KDDI、スタートアップ支援で5G競争勝ち残り (1/2ページ)

 KDDI(au)が、スタートアップ企業の支援体制を拡充している。昨年9月に都内で開設したビジネス開発支援拠点「デジタルゲート」を今秋に大阪市と那覇市にも設置するほか、米エヌビディアなどとスタートアップの支援で協業することを決めた。来春の第5世代(5G)移動通信システムの商用化を見据え、5GやAI(人工知能)などを融合したリカーリング(循環)型のサービスを創出するスタートアップといち早く連携し、将来の収益源を確保するのが狙いだ。

 「スタートアップと自由なイノベーションを起こすビジョンをつくりたい」

 KDDIの高橋誠社長は6月末に開催した法人向けイベントでこう述べ、スタートアップとの連携に強い意欲を示した。

 連携の核となるのが、東京・虎ノ門にあるデジタルゲートだ。KDDIの強みといえば、通信網やあらゆるモノがインターネットにつながるIoT基盤やデータなど。利用企業は、新規ビジネスの発案から実験までを拠点内で試せるメリットがある。KDDIの取引先の大企業や出資先とのビジネスマッチングや、常駐するKDDI社員による支援などが受けられるのも特長だ。

 高橋氏は「単なるデモスペースではなく、一緒に企業と対話して新しいビジネスモデルを組み立てていく場だ」と強調する。設置からわずか1年足らずで、利用企業は200社以上に達し、早々と拠点の拡充も決めた。

 エヌビディアとの連携では、AIの開発に欠かせない画像処理半導体(GPU)を提供してもらい、スタートアップを開発支援する。デジタルゲートには、エヌビディアのAIエンジニアの派遣も行うという。エヌビディア日本代表兼米国本社副社長の大崎真孝氏は「5GとAIを融合させ、スタートアップによるアプリケーションの開発を支援する」と意気込む。

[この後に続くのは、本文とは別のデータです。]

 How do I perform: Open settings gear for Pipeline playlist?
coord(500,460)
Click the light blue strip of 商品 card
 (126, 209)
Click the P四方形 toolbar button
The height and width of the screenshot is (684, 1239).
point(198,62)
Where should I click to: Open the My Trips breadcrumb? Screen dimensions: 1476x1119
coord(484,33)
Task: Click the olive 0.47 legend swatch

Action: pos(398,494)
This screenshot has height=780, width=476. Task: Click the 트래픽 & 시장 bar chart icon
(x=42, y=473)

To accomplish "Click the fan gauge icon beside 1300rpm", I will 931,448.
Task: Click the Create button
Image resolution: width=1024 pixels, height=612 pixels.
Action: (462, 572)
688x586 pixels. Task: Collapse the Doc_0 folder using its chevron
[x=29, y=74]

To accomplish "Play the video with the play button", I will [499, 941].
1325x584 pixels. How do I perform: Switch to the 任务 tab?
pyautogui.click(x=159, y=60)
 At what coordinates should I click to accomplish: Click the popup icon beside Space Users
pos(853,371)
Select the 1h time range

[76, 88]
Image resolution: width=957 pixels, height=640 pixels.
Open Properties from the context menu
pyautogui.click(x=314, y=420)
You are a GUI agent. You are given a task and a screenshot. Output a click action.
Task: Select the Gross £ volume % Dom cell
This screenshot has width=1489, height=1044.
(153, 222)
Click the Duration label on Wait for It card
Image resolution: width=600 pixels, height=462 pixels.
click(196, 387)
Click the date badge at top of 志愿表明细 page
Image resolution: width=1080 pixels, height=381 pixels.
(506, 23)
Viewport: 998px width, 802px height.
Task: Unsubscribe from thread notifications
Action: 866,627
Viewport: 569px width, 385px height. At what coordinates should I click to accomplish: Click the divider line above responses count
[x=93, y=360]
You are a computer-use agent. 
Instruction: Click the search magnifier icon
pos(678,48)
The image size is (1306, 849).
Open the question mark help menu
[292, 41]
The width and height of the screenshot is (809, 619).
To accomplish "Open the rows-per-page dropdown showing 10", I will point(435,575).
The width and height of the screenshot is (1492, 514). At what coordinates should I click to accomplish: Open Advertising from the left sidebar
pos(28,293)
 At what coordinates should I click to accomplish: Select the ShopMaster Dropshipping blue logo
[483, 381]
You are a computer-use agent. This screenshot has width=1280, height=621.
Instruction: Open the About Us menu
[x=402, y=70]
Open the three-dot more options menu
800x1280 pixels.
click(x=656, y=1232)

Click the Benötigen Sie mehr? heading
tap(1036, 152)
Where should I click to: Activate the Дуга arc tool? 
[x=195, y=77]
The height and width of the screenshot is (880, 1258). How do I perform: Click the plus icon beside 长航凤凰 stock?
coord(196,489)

 さらに、KDDIは日本航空がスタートアップなどと組んで新サービスをつくる拠点「JALイノベーションラボ」とも連携する。来年度の5G商用化に合わせて同ラボなどに5G基地局を設置し、5GやIoTを活用した航空関連の次世代サービスの実用化に乗り出す。日航の西畑智博常務執行役員は「一緒に地に足のついたイノベーションを起こしたい」と語る。